20/01/2026
🧠 Luise Light foi a nutricionista que liderou a equipa técnica do USDA responsável por desenvolver o modelo científico original da pirâmide alimentar, nos anos 80.
O trabalho da sua equipa era claro, coerente com a fisiologia humana e com padrões alimentares tradicionais e com dados disponíveis de consumo da época:
🥦 Base: frutas e vegetais
🥩 Proteína animal: parte central da alimentação
🌾 Cereais integrais: em quantidade moderada
🍰 Açúcar e farinhas: no topo, para consumo ocasional
🧈 Gorduras naturais: não demonizadas
➡️ Mas o modelo que chegou ao público não foi esse.
Quando o guia regressou após revisão política, Luise Light descreve que ficou “chocada”:
a base passou a ser 6–11 porções de cereais (em vez dos 2-4 que a equipa dela sugeriu), a gordura e as carnes foram demonizadas e alimentos refinados foram normalizados para a base.

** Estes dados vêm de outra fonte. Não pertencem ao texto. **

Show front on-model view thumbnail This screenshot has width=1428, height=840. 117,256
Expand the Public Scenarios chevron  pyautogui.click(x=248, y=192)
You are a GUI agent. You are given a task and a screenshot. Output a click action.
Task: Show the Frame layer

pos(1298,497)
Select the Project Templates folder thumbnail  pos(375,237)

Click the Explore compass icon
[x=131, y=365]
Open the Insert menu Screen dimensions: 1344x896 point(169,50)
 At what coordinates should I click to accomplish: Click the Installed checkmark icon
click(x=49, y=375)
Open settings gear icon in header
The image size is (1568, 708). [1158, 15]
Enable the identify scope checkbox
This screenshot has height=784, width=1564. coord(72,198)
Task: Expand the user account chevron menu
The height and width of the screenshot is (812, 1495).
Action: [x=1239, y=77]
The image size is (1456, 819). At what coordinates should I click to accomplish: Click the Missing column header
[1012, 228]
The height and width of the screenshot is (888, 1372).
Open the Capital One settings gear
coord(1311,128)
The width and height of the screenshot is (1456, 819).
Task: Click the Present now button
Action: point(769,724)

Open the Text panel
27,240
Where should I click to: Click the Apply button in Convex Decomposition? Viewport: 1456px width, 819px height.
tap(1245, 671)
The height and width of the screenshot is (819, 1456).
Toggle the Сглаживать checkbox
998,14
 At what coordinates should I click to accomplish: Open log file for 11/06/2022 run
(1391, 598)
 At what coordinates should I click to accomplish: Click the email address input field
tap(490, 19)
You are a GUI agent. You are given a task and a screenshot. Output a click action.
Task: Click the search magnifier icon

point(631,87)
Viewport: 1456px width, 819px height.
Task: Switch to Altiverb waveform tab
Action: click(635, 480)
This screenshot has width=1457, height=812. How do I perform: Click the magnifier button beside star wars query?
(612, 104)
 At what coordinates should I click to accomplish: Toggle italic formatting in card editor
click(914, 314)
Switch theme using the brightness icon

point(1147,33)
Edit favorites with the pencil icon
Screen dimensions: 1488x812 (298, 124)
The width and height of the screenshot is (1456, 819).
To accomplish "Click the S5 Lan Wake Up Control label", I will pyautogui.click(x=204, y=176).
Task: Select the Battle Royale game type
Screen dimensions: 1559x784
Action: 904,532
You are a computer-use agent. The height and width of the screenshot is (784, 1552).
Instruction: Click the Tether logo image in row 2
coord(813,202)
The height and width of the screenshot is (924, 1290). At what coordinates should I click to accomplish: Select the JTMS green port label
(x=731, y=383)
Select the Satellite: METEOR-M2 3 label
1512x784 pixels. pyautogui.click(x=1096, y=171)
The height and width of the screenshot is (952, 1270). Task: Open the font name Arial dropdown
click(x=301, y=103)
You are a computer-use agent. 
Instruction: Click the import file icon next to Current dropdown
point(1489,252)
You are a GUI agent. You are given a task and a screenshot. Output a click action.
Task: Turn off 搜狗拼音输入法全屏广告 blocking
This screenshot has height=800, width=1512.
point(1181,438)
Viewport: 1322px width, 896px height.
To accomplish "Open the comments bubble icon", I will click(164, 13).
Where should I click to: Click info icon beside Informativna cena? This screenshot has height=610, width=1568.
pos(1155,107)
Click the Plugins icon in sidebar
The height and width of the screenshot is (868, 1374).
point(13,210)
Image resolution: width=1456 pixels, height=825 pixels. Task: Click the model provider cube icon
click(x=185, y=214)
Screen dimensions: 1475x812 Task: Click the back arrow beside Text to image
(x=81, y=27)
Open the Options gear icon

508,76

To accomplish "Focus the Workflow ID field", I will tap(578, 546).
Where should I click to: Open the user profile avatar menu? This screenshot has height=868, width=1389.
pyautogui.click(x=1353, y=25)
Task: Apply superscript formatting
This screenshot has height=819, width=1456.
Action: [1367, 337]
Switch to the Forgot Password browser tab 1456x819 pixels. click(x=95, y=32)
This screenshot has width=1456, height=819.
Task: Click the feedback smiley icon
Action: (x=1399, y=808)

Ela opôs-se veementemente, alertando que aquelas alterações — feitas a nível político — poderiam levar a obesidade e diabetes. Foi uma voz minoritária.
📖 Anos mais tarde, contou como a ciência foi usada como base, mas o produto final não refletiu essa ciência.
🤔 E hoje? As “novas guidelines” aproximam-se muito mais do modelo original que ela defendeu há décadas.
Quem estudou a história sabe isto e compreende que finalmente o projeto foi corrigido, quem não estudou chama-lhe a “nova pirâmide” ou “pirâmide invertida”….
O que aconteceu com a pirâmide alimentar foi como construir um edifício a partir de um projeto técnico original e sólido — e depois alteraram a estrutura e os materiais por motivos políticos, mantendo o nome do engenheiro na fachada. Quando o edifício começou a falhar, culpou-se o projeto.
Curiosamente, o nome dela não constou da minha formação académica, tive a sorte de o encontrar posteriormente e estudá-lo.